- REQUEST A -
Reproduce the rows from the first one through the line containing "Open the template", replacing "screenshot" with "screen capture" and leaving everything else unchanged.

Question

A baseball player pitches a fastball toward home plate at a speed of 41.0 m/s. The batter swings, connects with the ball of mass 195 g, and hits it so that the ball leaves the bat with a speed of 37.0 m/s. Assume that the ball is moving horizontally just before and just after the collision with the bat.A. What is the impulse delivered to the ball by the bat? Enter a positive value if the impulse is in the direction the bat pushes the ball and enter a negative value if the impulse is in the opposite direction the bat pushes the ball. (kg m/s)B. If the bat and ball are in contact for 3.00 ms, what is the magnitude of the average force exerted on the ball by the bat? (kN)

Answer 1

Given:

Initial velocity, vi = 41.0 m/s

Mass of ball, m = 195 g = 0.195 kg

Final velocity, vf = 37.0 m/s

Assuming the ball is moving horizontally just before and after collision with the bat, let's solve for the following:

• (A). What is the impulse delivered to the ball by the bat?

To find the impulse, apply the change in momentum formula:

`\Delta p=p_f-p_i`

Where:

pi is the initial momentum = -mvi

pf is the final momentum = mvf

Thus, we have:

`\begin{gathered} \Delta p=mv_f-(-mv_i) \\ \\ \Delta p=mv_f+mv_i \\ \\ \Delta p=m(v_f+v_i) \\ \\ \Delta p=0.195(37.0+41.0) \\ \\ \Delta p=15.21\text{ kg}\cdot\text{ m/s} \end{gathered}`

Impulse can be said to equal change in momentum.

Therefore, the impulse delivered to the ball by the bat is 15.21 kg.m/s away from the bat.

• (B). If the bat and ball are in contact for 3.00 ms, what is the magnitude of the average force exerted on the ball by the bat?

Apply the formula:

`\text{ Impulse = Force }\ast\text{ time}`

Rewrite the formula for force:

`\text{ Force=}(impulse)/(time)`

Where:

time = 3.00 m/s

impulse = 15.21 kg.m/s

Hence, we have:

`\begin{gathered} \text{ F=}(15.21)/(3) \\ \\ F\text{ = 5.07 kN} \end{gathered}`

Therefore, the magnitude of the average force exerted on the ball by the bat is 5.07 kN away from the bat.

ANSWER:

(A). 15.21 kg.m/s away from the bat

(B). 5.07 kN.

- SUPPLIED DATA -
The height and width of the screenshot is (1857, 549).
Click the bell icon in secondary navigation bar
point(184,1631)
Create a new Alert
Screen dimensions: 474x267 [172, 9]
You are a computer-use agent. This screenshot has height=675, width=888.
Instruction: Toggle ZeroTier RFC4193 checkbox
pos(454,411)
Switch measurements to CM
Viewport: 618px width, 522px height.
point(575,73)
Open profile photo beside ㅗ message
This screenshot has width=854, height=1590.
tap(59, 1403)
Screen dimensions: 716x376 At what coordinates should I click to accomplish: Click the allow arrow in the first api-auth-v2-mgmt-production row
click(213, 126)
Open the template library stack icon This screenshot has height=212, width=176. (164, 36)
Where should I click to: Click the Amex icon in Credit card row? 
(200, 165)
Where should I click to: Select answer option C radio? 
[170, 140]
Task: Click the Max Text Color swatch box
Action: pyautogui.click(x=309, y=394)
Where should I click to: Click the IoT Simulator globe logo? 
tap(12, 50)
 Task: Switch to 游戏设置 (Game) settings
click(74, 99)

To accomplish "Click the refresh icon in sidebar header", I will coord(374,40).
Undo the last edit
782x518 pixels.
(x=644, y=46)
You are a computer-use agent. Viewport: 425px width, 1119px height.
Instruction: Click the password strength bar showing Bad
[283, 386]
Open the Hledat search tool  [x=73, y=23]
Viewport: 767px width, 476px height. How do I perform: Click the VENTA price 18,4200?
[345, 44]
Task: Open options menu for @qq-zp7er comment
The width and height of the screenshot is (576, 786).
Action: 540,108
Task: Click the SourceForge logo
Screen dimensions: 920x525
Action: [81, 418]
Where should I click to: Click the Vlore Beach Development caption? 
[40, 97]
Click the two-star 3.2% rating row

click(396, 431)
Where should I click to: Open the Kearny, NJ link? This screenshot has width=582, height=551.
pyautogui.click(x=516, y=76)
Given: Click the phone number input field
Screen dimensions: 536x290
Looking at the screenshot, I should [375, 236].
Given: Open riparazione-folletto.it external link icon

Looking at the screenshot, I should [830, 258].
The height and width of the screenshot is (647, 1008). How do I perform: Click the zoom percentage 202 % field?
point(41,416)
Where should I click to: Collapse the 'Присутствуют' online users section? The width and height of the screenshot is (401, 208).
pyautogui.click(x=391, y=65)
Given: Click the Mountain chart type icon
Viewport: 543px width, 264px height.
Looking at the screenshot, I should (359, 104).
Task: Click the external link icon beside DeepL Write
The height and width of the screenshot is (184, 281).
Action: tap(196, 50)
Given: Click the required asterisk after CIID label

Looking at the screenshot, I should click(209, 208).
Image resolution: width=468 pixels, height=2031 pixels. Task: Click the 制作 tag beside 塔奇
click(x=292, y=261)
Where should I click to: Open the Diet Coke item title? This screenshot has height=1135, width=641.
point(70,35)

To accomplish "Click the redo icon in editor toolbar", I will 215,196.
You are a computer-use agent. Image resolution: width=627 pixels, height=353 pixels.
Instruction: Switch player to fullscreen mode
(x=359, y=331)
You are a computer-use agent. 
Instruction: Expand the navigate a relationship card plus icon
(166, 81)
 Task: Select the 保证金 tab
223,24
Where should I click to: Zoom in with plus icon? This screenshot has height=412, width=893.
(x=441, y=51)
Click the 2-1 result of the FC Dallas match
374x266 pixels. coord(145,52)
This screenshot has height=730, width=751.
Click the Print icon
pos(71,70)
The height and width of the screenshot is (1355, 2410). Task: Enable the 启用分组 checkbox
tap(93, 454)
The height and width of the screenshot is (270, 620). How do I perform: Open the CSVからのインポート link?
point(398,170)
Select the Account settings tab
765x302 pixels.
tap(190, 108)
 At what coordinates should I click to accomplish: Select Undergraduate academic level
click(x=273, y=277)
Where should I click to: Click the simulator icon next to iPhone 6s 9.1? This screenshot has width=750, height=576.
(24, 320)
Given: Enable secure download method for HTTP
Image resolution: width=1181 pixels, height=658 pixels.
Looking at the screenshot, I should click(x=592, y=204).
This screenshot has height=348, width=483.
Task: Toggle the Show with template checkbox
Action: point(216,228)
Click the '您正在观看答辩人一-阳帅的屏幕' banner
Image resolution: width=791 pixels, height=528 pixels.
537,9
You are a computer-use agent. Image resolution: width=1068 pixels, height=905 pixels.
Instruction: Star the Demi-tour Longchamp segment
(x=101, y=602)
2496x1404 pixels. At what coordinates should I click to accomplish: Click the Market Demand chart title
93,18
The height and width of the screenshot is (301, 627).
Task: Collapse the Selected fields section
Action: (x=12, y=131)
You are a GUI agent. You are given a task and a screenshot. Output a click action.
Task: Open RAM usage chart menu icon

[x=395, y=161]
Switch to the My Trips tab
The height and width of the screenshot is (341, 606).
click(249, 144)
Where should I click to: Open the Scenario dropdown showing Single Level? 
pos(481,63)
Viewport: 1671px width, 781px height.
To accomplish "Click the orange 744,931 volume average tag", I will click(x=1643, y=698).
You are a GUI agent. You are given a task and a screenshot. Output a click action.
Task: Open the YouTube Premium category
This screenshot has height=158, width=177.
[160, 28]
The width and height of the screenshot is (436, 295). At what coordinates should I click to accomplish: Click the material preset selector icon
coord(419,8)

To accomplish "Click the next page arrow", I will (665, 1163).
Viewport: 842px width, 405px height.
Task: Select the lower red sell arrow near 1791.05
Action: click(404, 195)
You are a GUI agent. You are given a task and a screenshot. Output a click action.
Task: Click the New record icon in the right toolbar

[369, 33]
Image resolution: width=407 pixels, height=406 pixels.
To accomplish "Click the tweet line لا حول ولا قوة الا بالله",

- REQUEST B -
In the baseball impulse problem, list each quantity given under "Given:" along with its stated value.

- CORRECT OUTPUT A -
The height and width of the screen capture is (1857, 549).
Click the bell icon in secondary navigation bar
point(184,1631)
Create a new Alert
Screen dimensions: 474x267 [172, 9]
You are a computer-use agent. This screen capture has height=675, width=888.
Instruction: Toggle ZeroTier RFC4193 checkbox
pos(454,411)
Switch measurements to CM
Viewport: 618px width, 522px height.
point(575,73)
Open profile photo beside ㅗ message
This screen capture has width=854, height=1590.
tap(59, 1403)
Screen dimensions: 716x376 At what coordinates should I click to accomplish: Click the allow arrow in the first api-auth-v2-mgmt-production row
click(213, 126)
Open the template library stack icon This screen capture has height=212, width=176. (164, 36)

- CORRECT OUTPUT B -
- Initial velocity, vi = 41.0 m/s
- Mass of ball, m = 195 g = 0.195 kg
- Final velocity, vf = 37.0 m/s